• WORK ORDER
Would you please reproduce all the entries exactly, leaving the pictures out?

• EXERCISE INPUT
________________________
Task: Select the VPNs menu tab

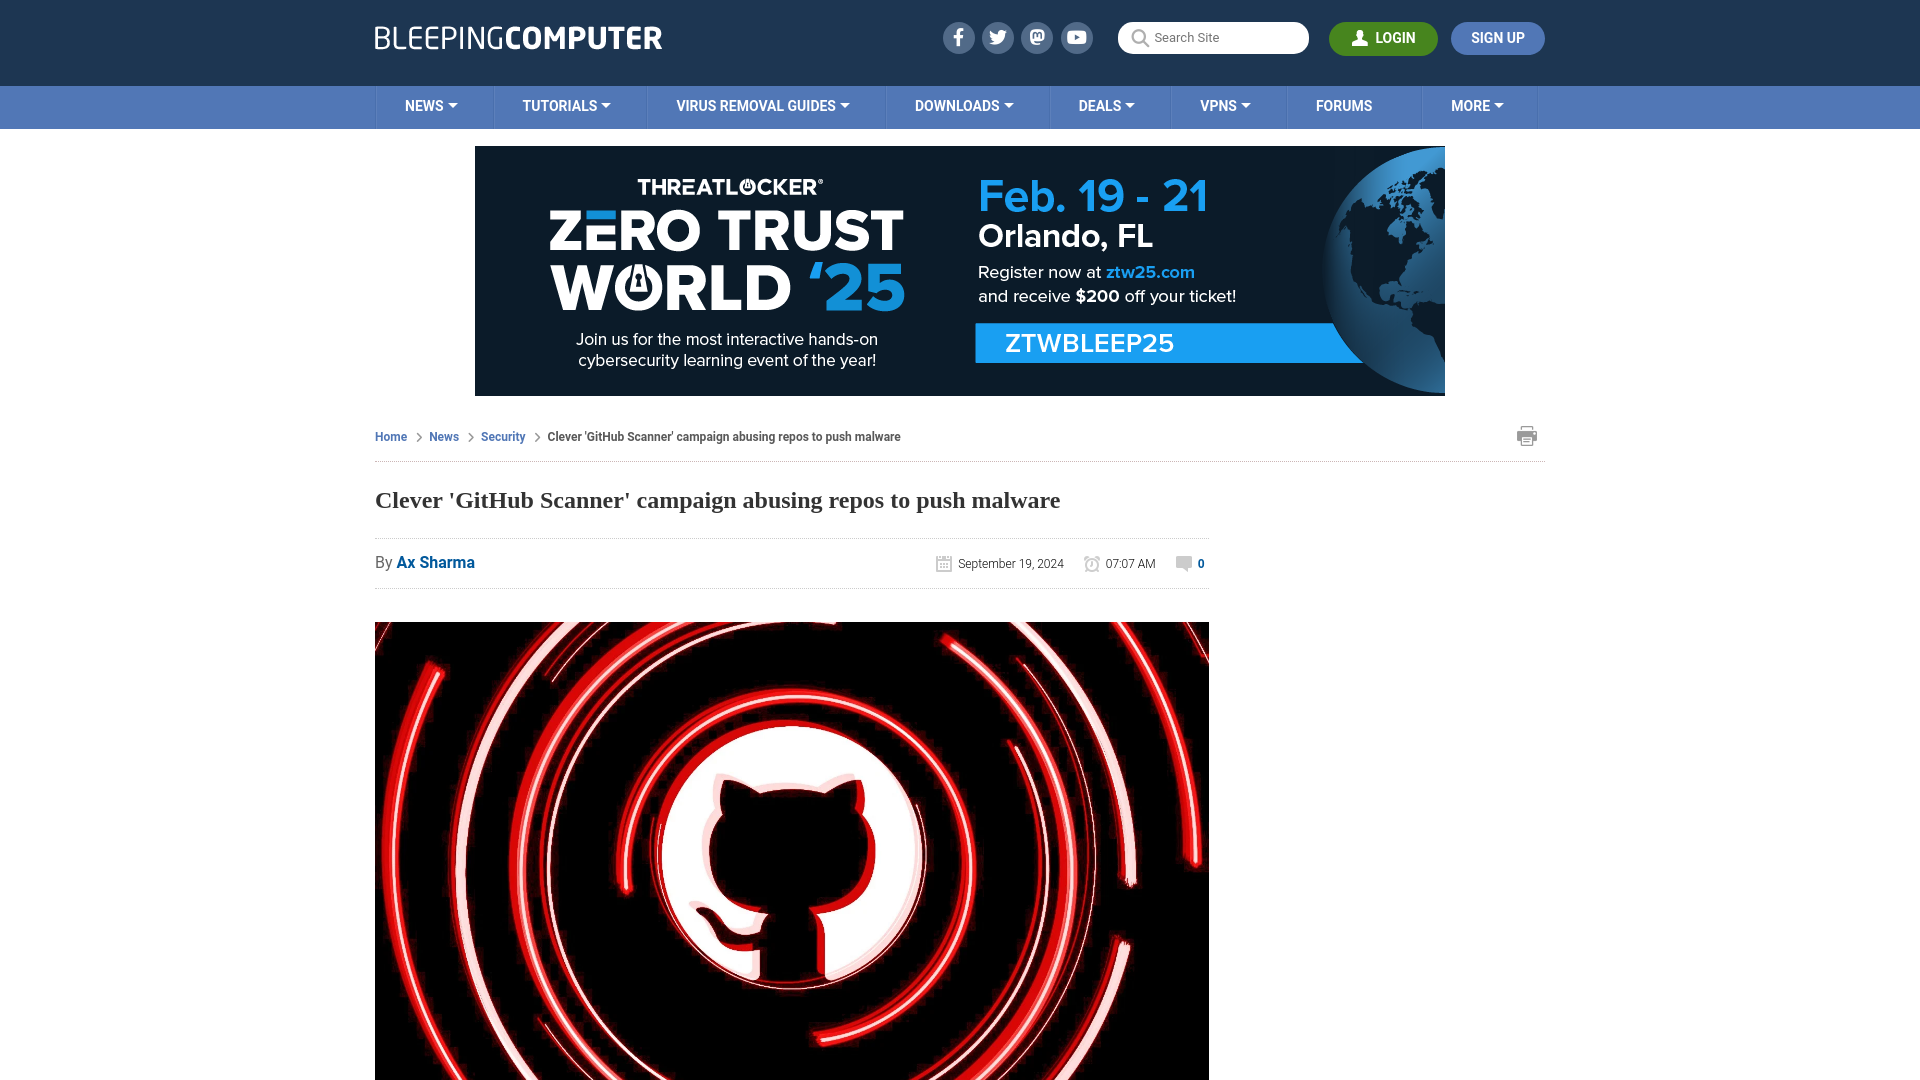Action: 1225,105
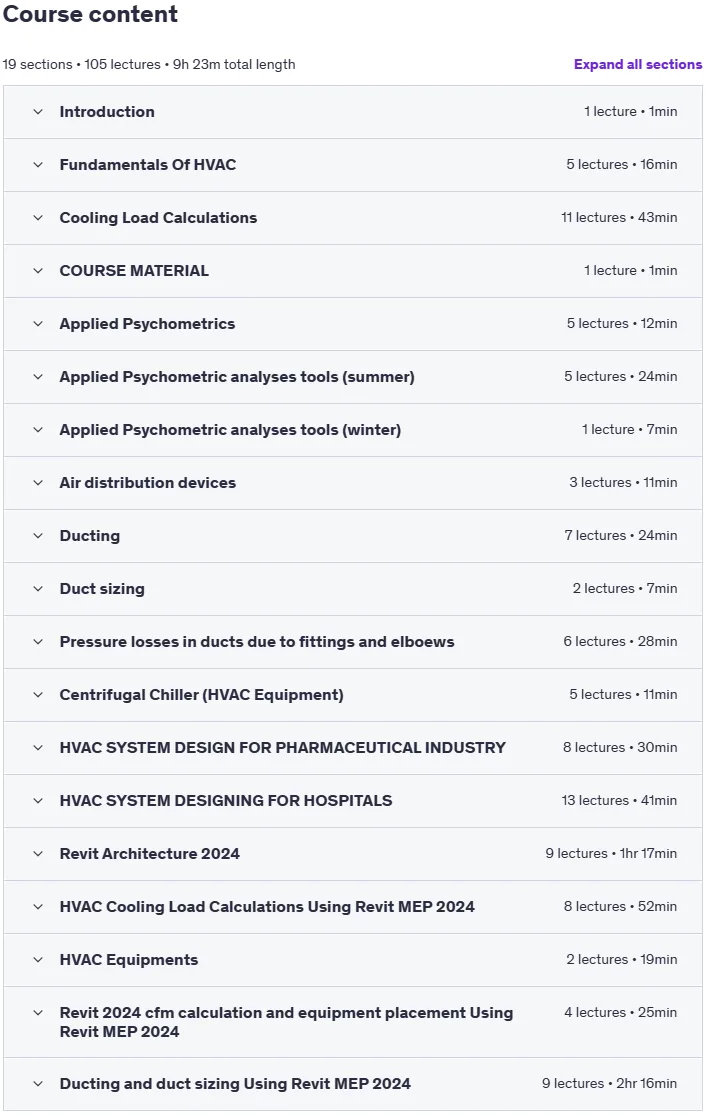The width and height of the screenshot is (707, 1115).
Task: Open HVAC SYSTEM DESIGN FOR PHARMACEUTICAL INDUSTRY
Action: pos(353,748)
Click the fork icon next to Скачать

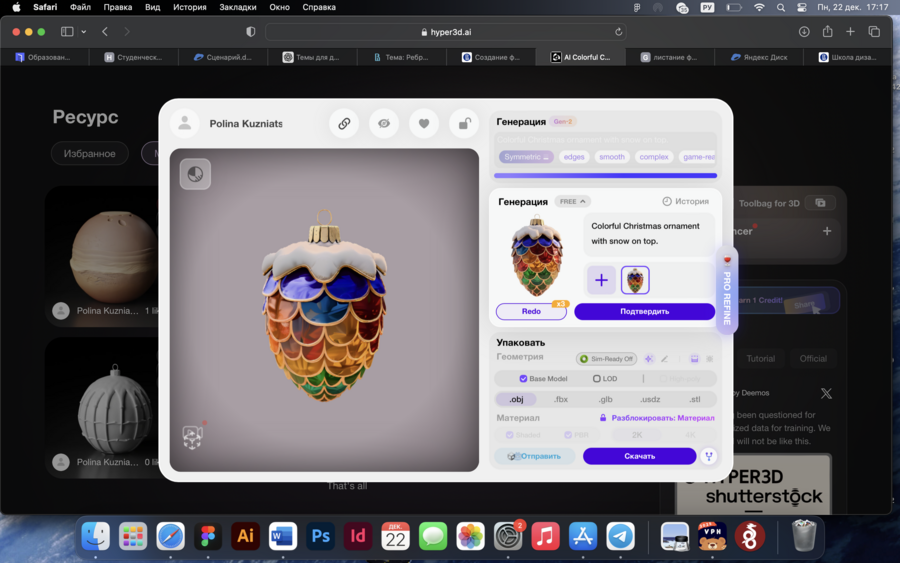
________________________
• ANSWER BOX
Task: Select the VPNs menu tab

Action: 1225,105
The width and height of the screenshot is (707, 1115).
Task: Open HVAC SYSTEM DESIGN FOR PHARMACEUTICAL INDUSTRY
Action: pos(353,748)
Click the fork icon next to Скачать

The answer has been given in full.